Chatterjee reminds us of how in the 1970s the famous Ramna Kali temple that dominated the skyline of Dhaka then was bull-dozed to the ground by the Pakistan Army. “Lamentations notwithstanding, successive governments of Bangladesh secular or not, elected or dictatorial, have not rebuilt it.” One is forced to recall these stories because of the way in which our secularists day in and day out run down their own fellow-citizens. As Chatterjee sadly notes: “This silence needs to be exposed and broken”. Unlikely with the likes of Karnads around. It is the Hindus who are always wrong. Interestingly, for all its blindness, the Indian media is expected to grow at a robust pace of 17.1% over the next four years to top Rs 1.75 trillion ($ 33 billion) with however “reduced dominance of print and television media”. It is the internet segments that will actually grow and have the potential to outshine the print sector by 2014.
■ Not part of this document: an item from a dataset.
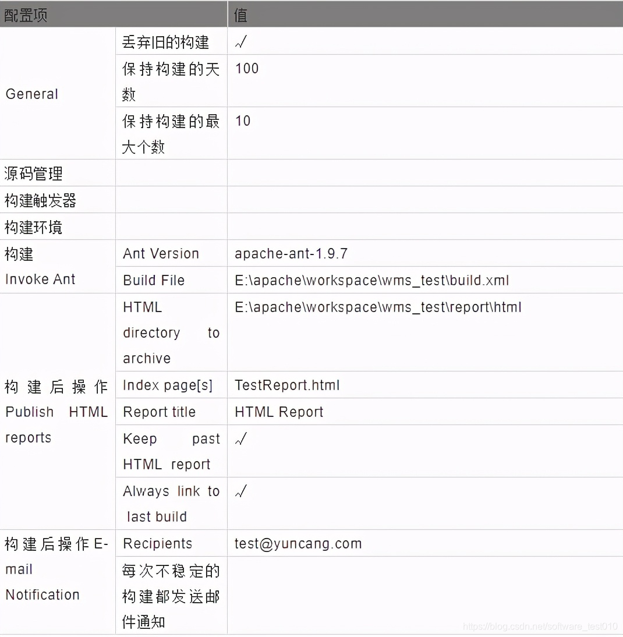
Task: Toggle the Always link to last build checkmark
Action: [x=239, y=491]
In 2011 the overall entertainment and media industry was estimated at Rs 80,000 crore ($ 15.4 billion), an increase of 17.5% over the previous year. TV and print media were the largest contributors accounting for 66% of total revenues, but Internet access and gaming have been the fastest growing segments into an annual growth rate of 57% and 35% respectively. The reason given is that “the gaming segment has been growing due to the rising popularity of mobile and online and social gaming”. One has to look at any issue of the Delhi edition of Hindustan Times, for instance, to know what growth means. Pages after pages of advertisements feature in the paper with colour splashed all over. Were old-time editors to come alive they would not be able to recognize the very journal they so nobly edited. We live in a different world today where it is sometimes difficult to differentiate news from ads and regular news from paid news. And let no one raise any questions or doubts. How can the freedom of the press be challenged by a mere reader? The approach is one of: Take it or Leave it.